[THE DATA]
|---|
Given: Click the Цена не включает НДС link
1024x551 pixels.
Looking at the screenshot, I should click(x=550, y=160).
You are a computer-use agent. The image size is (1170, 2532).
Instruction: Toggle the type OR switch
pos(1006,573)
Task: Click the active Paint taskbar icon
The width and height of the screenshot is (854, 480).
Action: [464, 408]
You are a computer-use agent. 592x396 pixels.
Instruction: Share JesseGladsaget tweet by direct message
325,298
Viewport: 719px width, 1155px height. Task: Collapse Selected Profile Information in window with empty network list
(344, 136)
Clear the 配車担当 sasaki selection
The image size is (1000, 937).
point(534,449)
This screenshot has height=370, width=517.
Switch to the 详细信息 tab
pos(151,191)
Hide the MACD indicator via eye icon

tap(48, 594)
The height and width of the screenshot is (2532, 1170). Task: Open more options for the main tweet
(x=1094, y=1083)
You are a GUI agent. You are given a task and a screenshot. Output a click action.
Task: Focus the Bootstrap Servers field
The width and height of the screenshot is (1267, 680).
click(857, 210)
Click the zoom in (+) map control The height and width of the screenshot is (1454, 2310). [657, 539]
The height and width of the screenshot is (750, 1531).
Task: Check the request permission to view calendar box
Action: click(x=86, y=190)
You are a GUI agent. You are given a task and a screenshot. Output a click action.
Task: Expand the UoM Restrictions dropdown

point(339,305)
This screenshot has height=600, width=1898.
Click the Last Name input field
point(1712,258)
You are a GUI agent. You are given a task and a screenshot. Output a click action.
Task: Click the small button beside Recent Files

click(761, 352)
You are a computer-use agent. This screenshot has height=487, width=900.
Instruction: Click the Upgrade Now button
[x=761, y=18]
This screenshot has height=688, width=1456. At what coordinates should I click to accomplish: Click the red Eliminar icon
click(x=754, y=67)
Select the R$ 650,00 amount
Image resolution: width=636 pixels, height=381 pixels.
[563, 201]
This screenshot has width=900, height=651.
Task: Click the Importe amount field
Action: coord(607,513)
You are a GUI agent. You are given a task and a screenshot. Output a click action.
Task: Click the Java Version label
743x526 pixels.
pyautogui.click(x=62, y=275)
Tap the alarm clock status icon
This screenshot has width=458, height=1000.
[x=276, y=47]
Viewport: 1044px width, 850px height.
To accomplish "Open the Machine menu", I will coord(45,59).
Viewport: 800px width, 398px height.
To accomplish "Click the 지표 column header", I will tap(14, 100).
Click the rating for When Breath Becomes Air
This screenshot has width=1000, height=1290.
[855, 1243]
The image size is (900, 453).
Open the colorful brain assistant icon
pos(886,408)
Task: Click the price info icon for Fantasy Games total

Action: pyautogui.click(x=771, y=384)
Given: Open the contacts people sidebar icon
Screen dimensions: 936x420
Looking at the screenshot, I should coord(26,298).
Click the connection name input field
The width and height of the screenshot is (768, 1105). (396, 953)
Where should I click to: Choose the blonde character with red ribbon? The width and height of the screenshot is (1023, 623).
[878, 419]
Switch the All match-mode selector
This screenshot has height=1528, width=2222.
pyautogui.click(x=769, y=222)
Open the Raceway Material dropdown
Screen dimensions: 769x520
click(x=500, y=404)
|---|
[WHAT TO WORK ON]
Copy range, inclusive: the line holding "743x526 pixels." to the line holding "Viewport: 800px width, 398px height.". Reproduce exactly those lines of the records above and no others.

[SOLVED PROBLEM]
743x526 pixels.
pyautogui.click(x=62, y=275)
Tap the alarm clock status icon
This screenshot has width=458, height=1000.
[x=276, y=47]
Viewport: 1044px width, 850px height.
To accomplish "Open the Machine menu", I will coord(45,59).
Viewport: 800px width, 398px height.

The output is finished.